Edward Hillingdon resta silencieux un moment, puis admit :

— Non, pas vraiment. Je l’ai crue parce que je voulais bien la croire – parce que je me conduisais comme un imbécile.

— Et ensuite… lorsqu’elle épousa Greg, la croyiez-vous encore ?

— Je m’étais habitué à ne pas me poser de questions lorsque c’est arrivé.

— Et Greg… que sait-il de tout cela ?

— Rien.

— Difficile à admettre. Il gémit :

— Evelyn, il faut que je me libère. Maintenant encore, cette femme m’accable de reproches. Elle se rend compte qu’elle ne m’intéresse plus. – J’en suis venu à la détester. – Elle me fait sentir que je suis lié à elle par notre complicité.

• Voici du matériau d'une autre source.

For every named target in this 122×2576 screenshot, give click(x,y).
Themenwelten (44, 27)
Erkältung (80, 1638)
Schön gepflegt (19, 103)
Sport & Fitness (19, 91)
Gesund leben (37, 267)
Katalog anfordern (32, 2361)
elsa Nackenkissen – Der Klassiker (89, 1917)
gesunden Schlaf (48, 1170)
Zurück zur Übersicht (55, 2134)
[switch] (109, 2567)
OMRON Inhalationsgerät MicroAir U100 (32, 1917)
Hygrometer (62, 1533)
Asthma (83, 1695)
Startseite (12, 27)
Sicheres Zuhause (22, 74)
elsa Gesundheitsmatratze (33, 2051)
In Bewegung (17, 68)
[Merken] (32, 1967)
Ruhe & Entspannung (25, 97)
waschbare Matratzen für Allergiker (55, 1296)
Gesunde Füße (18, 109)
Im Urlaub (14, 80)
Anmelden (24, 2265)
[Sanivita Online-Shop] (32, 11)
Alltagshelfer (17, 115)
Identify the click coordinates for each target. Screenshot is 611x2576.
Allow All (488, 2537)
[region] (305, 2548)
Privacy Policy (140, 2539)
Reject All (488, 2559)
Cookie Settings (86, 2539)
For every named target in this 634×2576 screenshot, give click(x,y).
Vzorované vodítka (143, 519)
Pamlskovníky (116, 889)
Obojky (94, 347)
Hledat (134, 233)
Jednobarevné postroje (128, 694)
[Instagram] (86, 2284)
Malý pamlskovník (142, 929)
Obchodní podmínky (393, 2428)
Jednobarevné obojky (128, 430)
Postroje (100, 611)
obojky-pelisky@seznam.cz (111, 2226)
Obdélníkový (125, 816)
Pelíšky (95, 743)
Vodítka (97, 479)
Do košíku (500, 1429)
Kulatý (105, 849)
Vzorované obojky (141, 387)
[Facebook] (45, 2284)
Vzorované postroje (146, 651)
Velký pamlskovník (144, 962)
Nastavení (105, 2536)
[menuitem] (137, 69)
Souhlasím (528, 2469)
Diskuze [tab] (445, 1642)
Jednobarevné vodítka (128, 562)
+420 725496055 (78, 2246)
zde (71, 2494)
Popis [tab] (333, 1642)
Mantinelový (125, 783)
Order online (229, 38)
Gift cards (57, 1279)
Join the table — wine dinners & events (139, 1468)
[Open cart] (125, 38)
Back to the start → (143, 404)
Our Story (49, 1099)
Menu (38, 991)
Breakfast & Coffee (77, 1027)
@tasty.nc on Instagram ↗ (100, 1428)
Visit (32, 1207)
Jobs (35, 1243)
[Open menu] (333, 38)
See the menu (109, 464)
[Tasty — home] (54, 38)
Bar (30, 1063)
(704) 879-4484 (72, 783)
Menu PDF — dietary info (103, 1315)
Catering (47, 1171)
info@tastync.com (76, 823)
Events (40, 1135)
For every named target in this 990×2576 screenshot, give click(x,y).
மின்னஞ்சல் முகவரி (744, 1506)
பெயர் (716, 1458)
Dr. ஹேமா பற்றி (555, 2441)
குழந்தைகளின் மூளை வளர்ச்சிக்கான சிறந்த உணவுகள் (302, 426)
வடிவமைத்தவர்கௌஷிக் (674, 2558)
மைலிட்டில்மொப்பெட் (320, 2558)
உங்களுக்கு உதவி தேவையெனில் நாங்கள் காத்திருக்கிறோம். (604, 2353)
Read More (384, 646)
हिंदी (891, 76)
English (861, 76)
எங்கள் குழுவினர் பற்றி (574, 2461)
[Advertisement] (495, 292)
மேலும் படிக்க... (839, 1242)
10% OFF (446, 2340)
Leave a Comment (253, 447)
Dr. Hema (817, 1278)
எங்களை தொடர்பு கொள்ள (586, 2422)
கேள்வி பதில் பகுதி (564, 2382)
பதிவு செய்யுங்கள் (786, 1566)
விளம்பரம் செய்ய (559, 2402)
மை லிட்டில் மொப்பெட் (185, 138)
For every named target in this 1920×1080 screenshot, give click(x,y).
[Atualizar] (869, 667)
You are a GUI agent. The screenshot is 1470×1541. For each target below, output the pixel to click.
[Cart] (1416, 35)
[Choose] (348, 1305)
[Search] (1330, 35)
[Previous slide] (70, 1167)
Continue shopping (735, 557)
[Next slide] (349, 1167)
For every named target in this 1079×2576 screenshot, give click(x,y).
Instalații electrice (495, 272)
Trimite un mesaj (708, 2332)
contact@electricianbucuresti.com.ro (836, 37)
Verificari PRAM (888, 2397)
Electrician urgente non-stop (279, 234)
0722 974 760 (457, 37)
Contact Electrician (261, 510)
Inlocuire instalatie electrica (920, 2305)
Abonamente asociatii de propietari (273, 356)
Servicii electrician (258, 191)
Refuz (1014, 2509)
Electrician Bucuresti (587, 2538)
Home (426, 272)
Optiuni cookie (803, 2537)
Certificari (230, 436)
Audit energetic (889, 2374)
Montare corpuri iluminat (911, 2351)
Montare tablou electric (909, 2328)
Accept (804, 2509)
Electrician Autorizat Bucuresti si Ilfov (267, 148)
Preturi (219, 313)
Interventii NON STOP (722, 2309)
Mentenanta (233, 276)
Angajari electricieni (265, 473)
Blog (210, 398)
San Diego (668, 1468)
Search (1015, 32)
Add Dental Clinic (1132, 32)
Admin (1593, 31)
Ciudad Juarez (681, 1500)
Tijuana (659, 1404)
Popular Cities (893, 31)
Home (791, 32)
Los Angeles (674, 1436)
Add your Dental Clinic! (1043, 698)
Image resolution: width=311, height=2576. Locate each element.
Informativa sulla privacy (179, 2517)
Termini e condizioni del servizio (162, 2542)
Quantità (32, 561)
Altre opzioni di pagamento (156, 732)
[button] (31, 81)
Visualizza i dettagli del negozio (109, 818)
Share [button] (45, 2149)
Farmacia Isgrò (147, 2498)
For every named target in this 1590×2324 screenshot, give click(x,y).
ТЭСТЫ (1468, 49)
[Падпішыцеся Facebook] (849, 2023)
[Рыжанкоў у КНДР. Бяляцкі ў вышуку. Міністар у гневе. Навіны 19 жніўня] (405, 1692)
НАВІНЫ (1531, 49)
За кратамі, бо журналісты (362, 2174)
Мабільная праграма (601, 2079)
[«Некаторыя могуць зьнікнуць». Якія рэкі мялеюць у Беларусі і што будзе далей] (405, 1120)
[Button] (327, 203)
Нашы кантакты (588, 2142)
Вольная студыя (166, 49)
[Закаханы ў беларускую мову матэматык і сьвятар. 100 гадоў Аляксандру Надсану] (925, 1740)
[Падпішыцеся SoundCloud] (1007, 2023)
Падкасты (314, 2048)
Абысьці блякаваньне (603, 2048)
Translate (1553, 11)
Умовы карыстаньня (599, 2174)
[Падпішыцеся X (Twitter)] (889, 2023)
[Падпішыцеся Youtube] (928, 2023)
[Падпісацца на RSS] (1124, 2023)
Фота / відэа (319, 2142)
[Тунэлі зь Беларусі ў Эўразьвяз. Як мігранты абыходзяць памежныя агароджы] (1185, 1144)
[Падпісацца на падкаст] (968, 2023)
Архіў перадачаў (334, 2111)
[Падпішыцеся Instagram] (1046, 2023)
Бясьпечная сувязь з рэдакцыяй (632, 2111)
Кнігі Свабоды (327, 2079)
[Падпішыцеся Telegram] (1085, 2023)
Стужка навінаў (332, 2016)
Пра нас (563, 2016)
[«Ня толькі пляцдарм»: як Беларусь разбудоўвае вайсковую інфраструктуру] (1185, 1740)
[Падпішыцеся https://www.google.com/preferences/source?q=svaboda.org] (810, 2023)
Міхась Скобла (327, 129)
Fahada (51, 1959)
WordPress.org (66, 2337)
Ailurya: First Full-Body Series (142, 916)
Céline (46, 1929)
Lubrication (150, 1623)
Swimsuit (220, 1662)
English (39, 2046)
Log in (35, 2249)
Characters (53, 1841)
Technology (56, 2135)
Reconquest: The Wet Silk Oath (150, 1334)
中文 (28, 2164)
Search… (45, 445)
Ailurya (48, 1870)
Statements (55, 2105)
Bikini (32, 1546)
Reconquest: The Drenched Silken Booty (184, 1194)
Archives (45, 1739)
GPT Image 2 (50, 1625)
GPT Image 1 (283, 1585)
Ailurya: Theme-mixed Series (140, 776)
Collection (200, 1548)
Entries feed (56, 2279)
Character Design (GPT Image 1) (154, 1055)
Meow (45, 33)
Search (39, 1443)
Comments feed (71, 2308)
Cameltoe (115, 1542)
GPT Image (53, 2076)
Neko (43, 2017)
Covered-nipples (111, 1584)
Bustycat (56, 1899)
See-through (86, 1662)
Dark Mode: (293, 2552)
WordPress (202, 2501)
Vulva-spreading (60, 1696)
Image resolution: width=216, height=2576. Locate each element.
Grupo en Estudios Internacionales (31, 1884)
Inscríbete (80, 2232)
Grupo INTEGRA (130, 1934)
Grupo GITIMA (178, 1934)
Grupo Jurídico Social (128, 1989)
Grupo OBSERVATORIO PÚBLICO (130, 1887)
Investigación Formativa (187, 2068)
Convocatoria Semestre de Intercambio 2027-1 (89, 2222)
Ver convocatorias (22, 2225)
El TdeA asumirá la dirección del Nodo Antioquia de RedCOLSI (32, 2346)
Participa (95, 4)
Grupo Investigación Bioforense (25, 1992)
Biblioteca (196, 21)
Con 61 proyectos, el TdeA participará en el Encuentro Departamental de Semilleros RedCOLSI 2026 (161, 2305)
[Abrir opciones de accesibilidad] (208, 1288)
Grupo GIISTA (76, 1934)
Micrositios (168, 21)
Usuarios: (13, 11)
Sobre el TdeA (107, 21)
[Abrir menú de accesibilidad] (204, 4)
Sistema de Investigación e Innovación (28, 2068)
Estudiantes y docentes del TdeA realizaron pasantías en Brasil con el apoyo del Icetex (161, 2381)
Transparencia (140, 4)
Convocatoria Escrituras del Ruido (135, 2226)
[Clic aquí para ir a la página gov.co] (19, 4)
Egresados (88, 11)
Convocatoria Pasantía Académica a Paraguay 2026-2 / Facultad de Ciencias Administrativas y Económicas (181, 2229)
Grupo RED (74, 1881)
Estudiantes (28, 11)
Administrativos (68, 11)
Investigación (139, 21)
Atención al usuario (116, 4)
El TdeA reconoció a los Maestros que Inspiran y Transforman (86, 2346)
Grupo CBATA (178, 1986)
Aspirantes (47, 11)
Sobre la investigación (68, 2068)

Evelyn qui marchait de long en large, s’arrêta en face de lui.

— Tout le problème vient de ce que vous êtes ridiculement sensible, Edward, et aussi, incroyablement influençable. Cette diablesse joue sur vos remords. Mais, me référant à la Bible, je vous dirai que le seul crime pesant sur vos épaules est le crime d’adultère. Parce que vous vous sentiez coupable, vous n’avez pas pu résister à Lucky qui s’est servi de vous pour combiner son meurtre, et elle a su s’arranger pour vous persuader que vous étiez son complice. Ce n’est pas vrai, Edward.

— Evelyn…

Il s’avança vers elle, mais reculant, elle le regardait fixement.

— C’est bien ainsi que ça s’est passé ? Ou m’avez-vous encore menti ?

— Evelyn ? Pourquoi agirais-je de la sorte ?

— Je ne sais pas. Il m’est peut-être devenu difficile d’accorder ma confiance à qui la réclame… J’en suis au point de ne plus même croire à la vérité lorsque je la rencontre.

— Laissons tomber tout cela. Retournons chez nous, Evelyn.

— Nous partirons. Mais pas tout de suite.

— Pourquoi pas maintenant ?

— Nous devons continuer comme à l’accoutumée pour quelque temps encore. C’est très important. Il ne faut pas laisser Lucky deviner ce que nous complotons.